## Exercises to complete
1. From the Freshii announcement below, translate this sentence into French: "The Circular and related meeting materials are available on SEDAR under Freshii’s profile at www.sedar.com."
2. According to the Freshii announcement, what price per share has Foodtastic agreed to pay for Freshii shares?
3. Continue the Freshii announcement about the Foodtastic arrangement from its final sentence onward.

Freshii Inc. (TSX: FRII) (“
Freshii” or the
“
Company”) today announced that it has filed and
is in the process of mailing the Management Information Circular
and related materials for the special meeting of Freshii’s
shareholders, which will be held virtually at 9:00 a.m. (Toronto
time) on February 8, 2023 via live audio webcast as more
particularly set out in the meeting materials.
At the meeting, shareholders will be asked to
consider the previously announced plan of arrangement pursuant to
which Foodtastic Inc. will acquire all of the issued and
outstanding Class A subordinate voting shares and Class B multiple
voting shares in the capital of Freshii and such other business as
may properly come before the meeting or any adjournment or
postponement thereof.
The Circular and related meeting materials are
available on SEDAR under Freshii’s profile at www.sedar.com.
Freshii will be mailing copies of the Circular and related meeting
materials to shareholders of record as at January 9, 2023.
The Arrangement
As previously announced by Freshii on December
19, 2022, Freshii and Foodtastic entered into a definitive
arrangement agreement pursuant to which Foodtastic has agreed to
acquire all of the issued and outstanding Freshii shares at a price
of $2.30 in cash per share, regardless of class.
This transaction will be implemented by way of a
statutory plan of arrangement involving Freshii and Foodtastic
under the Business Corporations Act (Ontario) (the “arrangement”).
The arrangement is subject to approval of the Ontario Superior
Court of Justice (Commercial List) as well as by Freshii
shareholders at the meeting as described further below.
The arrangement is anticipated to be completed
by the end of February 2023 subject to obtaining the approval of
the Freshii shareholders and the Court, as well as the satisfaction
or waiver of other customary closing conditions.
Court Approval
Freshii is also pleased to announce that on
January 12, 2023, the Court granted an interim order that, among
other things, authorized Freshii to call and hold the meeting to
approve the arrangement. The hearing date for the application to
the Court for the final order approving the arrangement has been
scheduled for February 14, 2023.

## Source data

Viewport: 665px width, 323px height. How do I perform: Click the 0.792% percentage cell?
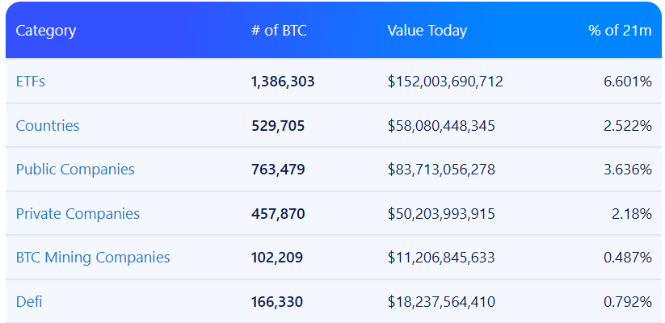(x=627, y=302)
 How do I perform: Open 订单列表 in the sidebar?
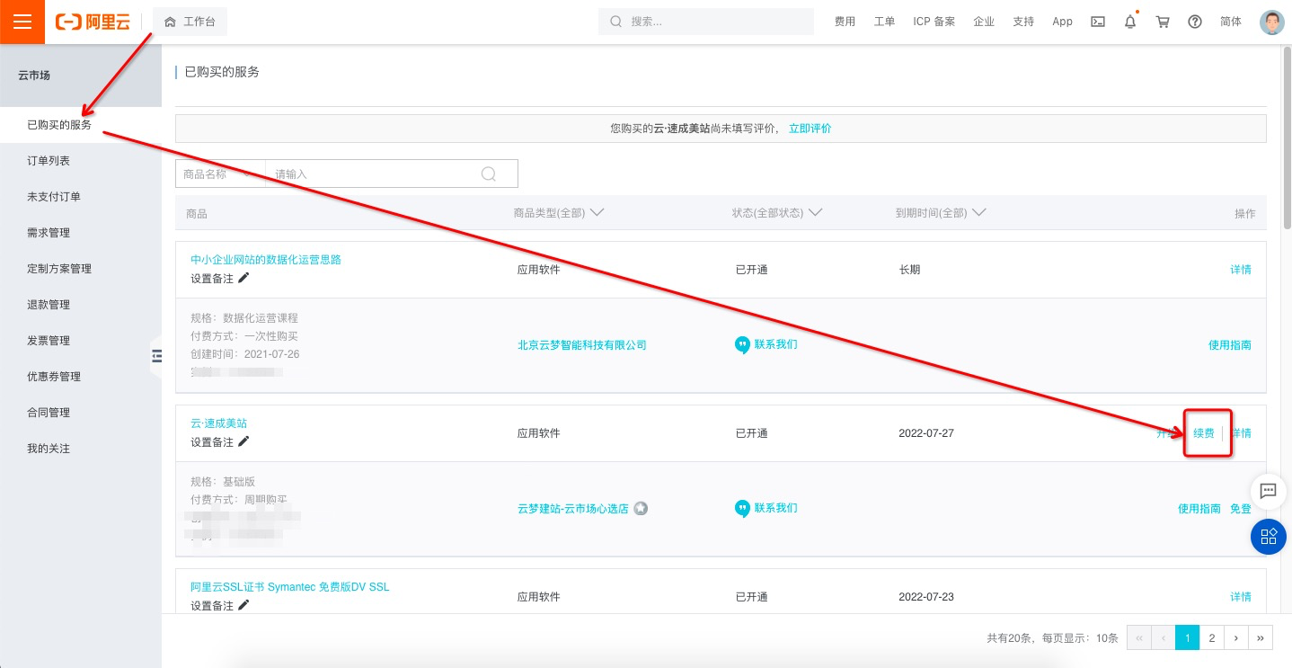tap(49, 161)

## Answer set
1. La circulaire et les documents connexes relatifs à l’assemblée sont disponibles sur SEDAR, sous le profil de Freshii, à l’adresse www.sedar.com.

2. $2.30 in cash per share, regardless of class.

3.
Approval of the Arrangement by
Shareholders
In order to become effective, the arrangement
must be approved by an affirmative vote of at least: (a) two-thirds
(66⅔%) of the votes cast by Freshii shareholders present in person
(virtually) or represented by proxy at the meeting and entitled to
vote thereat, and (b) a simple majority (50%+1) of the votes on the
resolution approving the arrangement by holders of Freshii’s Class
A subordinate voting shares and Class B multiple voting shares
(voting separately as a class) present in person (virtually) or
represented by proxy at the meeting, excluding the votes cast by
shareholders that are required to be excluded pursuant to
Multilateral Instrument 61-101 Protection of Minority Shareholders
for purposes of the arrangement. It is currently expected that
approximately 1.5% of the Class A subordinate voting shares will be
excluded from that vote, and that none of the Class B multiple
voting shares will be excluded.
The votes of all Freshii shareholders are
important regardless of the number of shares held. Freshii
encourages shareholders to read the Circular and related meeting
materials in detail. Copies of these meeting materials are
available under Freshii’s profile on SEDAR at www.sedar.com.
For details on how to vote, shareholders should
refer to the Circular and related meeting materials.
* YOUR VOTE IS IMPORTANT *
The Board of Directors of
Freshii UNANIMOUSLY RECOMMENDS
that shareholders vote FOR
the resolution approving the Arrangement.
Reasons for the Arrangement
The Freshii board of directors and the special
committee of independent directors made their respective
determinations based on a range of factors, in consultation with
their financial and legal advisors, including, among others:
- the significant
premium being offered under the arrangement and the certainty of
value and immediate liquidity provided to shareholders by the
arrangement;
- the fact that a
special committee of independent directors of Freshii oversaw a
process involving discussions with multiple potential interested
parties and the negotiation with an arm’s length third party that
has resulted in the arrangement; and
- their
conclusion that the value of the consideration under the
arrangement offered greater and more certain value to shareholders
than was available under the other proposals received by Freshii
from potential interested parties in the process, or from
continuing to operate the company on a standalone basis.
Further information on the background of the
transaction and a summary of the reasons, risks and other factors
considered by the special committee, and by the board in making its
recommendation that shareholders vote FOR the
resolution approving the arrangement, are described in more detail
on pages 25 to 38 of the Circular.
Shareholder Questions and
Assistance
Shareholders with questions regarding the
virtual meeting portal or requiring assistance accessing the
meeting website can contact TSX Trust Company at 1-866-600-5869 or
tsxtis@tmx.com.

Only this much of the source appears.